What Is a PFO Closure and When Is It Needed?

A patent foramen ovale (PFO) closure is a minimally invasive medical procedure designed to seal a small, flap-like opening situated between the upper chambers of the heart. The intervention uses a cardiac catheterization technique, avoiding open-heart surgery. The primary goal of the PFO closure is to prevent abnormal blood flow between the heart’s right and left atria by implanting a permanent sealing device. The decision to undertake this procedure is based on specific medical circumstances, often related to the risk of stroke.

Understanding Patent Foramen Ovale

The foramen ovale is a temporary structure present in the heart of every fetus, representing a necessary opening between the right and left atria. This opening allows oxygenated blood from the placenta to bypass the non-functional fetal lungs, routing blood directly to the systemic circulation.

When a newborn takes its first breath, pressure increases in the left atrium as blood returns from the newly inflated lungs. This pressure change naturally pushes the thin flap of tissue (septum primum) against the septum secundum, effectively closing the foramen ovale. In approximately 75% of individuals, this functional closure becomes an anatomical seal over the first few months of life.

When the flap fails to seal completely, the communication persists into adulthood and is termed a patent foramen ovale. The opening remains “patent,” or open, creating a potential pathway for blood to pass between the atria. A PFO is considered a remnant of normal fetal anatomy rather than a traditional hole in the heart tissue, which distinguishes it from an atrial septal defect.

When Closure Becomes Necessary

The primary reason physicians recommend PFO closure is to reduce the risk of recurrent stroke, especially in cases classified as cryptogenic stroke (CS)—an ischemic stroke of undetermined cause where a PFO is the only potential mechanism identified. The mechanism involves paradoxical embolism, where a blood clot originating in the venous system, such as the legs, travels to the right side of the heart. Instead of being filtered by the lungs, the clot passes through the PFO from the right atrium to the left atrium, from which it can travel to the brain and cause a stroke.

The strongest evidence for closure is found in younger patients, typically under the age of 60, who have experienced a CS and possess high-risk PFO features. These features include a large right-to-left shunt or the presence of an atrial septal aneurysm (a bulging interatrial septum).

PFO closure may also be considered for other conditions associated with paradoxical embolism or shunting, such as decompression sickness in scuba divers. In divers, pressure changes can cause nitrogen bubbles to form in the blood; if these cross a PFO, they can cause decompression illness. Some patients with specific types of migraine, particularly migraine with aura, have also explored PFO closure, though the evidence supporting this indication is not as definitive as for stroke prevention.

Details of the Closure Procedure

The PFO closure is a transcatheter procedure performed in a cardiac catheterization laboratory, typically lasting between one and two hours. The patient receives sedation or general anesthesia to ensure comfort throughout the process. Access to the heart is usually gained through a small incision in the groin, where an introducer sheath is inserted into the femoral vein.
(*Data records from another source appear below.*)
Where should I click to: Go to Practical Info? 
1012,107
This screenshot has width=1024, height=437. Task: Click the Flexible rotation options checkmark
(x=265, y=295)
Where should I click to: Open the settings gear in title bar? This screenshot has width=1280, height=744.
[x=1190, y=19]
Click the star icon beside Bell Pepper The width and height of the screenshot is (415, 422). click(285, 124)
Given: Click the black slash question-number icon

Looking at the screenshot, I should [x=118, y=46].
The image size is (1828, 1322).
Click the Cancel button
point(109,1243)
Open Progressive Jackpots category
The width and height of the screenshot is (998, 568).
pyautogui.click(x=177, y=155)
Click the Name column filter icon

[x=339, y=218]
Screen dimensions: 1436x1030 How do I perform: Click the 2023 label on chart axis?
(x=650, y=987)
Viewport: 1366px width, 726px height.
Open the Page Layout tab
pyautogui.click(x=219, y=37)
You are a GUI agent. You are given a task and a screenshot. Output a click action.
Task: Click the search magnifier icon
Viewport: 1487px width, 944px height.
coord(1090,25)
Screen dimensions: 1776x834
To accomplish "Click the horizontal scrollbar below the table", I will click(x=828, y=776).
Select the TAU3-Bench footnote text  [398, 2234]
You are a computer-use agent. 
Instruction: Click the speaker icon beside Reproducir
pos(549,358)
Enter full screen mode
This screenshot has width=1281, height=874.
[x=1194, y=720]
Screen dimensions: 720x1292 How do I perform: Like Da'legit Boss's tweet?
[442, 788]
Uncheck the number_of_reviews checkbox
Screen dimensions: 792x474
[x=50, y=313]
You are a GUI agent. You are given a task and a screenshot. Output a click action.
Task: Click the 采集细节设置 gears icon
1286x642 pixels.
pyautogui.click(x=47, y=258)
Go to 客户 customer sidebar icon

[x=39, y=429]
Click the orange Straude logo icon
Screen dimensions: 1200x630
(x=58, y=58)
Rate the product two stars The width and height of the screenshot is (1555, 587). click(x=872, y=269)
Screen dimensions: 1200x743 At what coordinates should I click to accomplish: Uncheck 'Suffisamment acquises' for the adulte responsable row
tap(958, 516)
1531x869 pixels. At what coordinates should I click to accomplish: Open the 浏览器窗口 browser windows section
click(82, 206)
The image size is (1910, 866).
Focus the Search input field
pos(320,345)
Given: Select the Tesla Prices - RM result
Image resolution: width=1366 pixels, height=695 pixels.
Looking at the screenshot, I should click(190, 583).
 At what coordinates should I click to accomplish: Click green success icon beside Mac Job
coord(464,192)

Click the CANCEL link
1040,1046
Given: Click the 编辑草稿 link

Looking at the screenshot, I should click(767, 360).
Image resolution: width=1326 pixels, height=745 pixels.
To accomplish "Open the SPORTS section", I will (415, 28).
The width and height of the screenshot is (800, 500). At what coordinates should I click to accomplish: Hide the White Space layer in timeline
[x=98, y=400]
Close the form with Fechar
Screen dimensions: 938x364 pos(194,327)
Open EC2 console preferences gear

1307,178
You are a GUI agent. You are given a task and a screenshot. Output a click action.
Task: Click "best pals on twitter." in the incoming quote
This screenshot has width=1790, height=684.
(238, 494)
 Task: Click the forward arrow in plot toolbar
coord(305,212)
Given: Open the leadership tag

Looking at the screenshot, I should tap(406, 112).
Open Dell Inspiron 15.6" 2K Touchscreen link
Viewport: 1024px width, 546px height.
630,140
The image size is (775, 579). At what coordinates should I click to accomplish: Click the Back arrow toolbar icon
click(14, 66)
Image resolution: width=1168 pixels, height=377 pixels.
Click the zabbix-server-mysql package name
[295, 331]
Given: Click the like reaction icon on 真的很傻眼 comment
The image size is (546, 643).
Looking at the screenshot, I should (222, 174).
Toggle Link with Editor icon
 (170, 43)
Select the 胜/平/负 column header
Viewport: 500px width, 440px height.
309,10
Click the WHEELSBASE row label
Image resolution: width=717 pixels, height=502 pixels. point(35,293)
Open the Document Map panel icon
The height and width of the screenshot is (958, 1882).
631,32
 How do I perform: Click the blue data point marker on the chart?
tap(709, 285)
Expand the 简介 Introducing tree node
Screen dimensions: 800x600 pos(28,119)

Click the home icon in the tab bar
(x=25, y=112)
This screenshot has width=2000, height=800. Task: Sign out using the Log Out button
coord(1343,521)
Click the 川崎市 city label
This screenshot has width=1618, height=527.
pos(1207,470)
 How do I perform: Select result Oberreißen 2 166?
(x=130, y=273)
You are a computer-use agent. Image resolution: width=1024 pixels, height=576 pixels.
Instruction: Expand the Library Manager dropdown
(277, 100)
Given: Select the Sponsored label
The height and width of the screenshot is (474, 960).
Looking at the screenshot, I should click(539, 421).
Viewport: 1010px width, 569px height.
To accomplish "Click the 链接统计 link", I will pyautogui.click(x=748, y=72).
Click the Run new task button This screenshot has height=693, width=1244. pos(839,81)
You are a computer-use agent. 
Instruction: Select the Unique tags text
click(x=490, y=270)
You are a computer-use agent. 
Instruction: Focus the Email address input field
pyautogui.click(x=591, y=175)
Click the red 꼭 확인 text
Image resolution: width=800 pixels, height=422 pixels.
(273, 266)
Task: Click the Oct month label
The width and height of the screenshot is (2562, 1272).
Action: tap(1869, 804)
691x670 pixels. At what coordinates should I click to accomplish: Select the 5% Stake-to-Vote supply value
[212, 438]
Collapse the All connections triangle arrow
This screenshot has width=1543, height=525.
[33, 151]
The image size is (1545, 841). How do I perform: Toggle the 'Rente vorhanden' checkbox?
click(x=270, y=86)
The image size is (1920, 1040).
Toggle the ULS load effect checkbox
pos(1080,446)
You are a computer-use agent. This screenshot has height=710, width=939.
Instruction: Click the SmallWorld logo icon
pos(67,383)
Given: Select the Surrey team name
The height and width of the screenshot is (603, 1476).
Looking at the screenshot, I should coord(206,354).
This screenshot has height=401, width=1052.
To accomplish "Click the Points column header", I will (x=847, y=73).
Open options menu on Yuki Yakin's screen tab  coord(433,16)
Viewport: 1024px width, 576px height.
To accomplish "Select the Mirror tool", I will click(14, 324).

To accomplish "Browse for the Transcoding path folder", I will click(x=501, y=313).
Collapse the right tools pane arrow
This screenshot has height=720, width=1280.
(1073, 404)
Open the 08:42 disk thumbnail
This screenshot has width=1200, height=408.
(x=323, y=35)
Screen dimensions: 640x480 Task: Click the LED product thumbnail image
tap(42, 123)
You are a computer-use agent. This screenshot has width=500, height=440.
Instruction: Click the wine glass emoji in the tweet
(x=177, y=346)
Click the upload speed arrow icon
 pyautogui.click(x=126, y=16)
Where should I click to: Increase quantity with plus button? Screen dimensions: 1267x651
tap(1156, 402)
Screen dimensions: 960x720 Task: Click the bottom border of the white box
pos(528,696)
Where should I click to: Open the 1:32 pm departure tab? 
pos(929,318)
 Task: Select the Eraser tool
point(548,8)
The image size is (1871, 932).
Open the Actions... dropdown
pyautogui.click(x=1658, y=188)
A long, thin, flexible tube called a catheter is then carefully threaded through the vein and guided under fluoroscopic (X-ray) and echocardiographic imaging up to the heart. Imaging tools like transesophageal echocardiography (TEE) or intracardiac echocardiography (ICE) are used to visualize the PFO, confirming its size and location. A sizing balloon may be used to accurately measure the dimensions of the opening to select the appropriately sized closure device.

Once the measurements are complete, the chosen occlusion device is collapsed and loaded onto a delivery catheter. The closure device is commonly a double-disk, self-expanding implant made from a nickel-titanium alloy, designed to straddle the PFO like a sandwich. The first disk is deployed on the left atrial side of the septum, pulled gently against the wall, and then the second disk is deployed on the right atrial side, securing the device in place.

After the cardiologist confirms the stability and correct position of the implanted device using imaging, the delivery catheter is detached and withdrawn. The implanted device remains permanently in the heart, creating an immediate mechanical barrier to prevent blood from flowing across the PFO. The small incision site in the groin is then closed, completing the minimally invasive procedure.

Life After the Procedure

Following the procedure, patients are typically required to lie flat for several hours to allow the access site in the femoral vein to seal properly. Most individuals are discharged from the hospital within 24 hours of the intervention. Patients are generally advised to avoid strenuous activity, heavy lifting, and intense exercise for a few days to a week to promote healing of the groin incision.

A structured follow-up plan is established to monitor the device and the patient’s recovery. This usually involves taking a course of anti-platelet medication, often a combination of aspirin and a second agent like clopidogrel, for a prescribed period. This dual therapy is generally continued for a minimum of six months to a year.

Anti-platelet medication prevents blood clots from forming on the newly implanted metal device while the body heals. During this time, the heart’s lining (endothelium) grows over the closure device, a process called endothelialization. Once the device is fully covered, the risk of device-related clotting diminishes, and the anti-platelet regimen can often be simplified.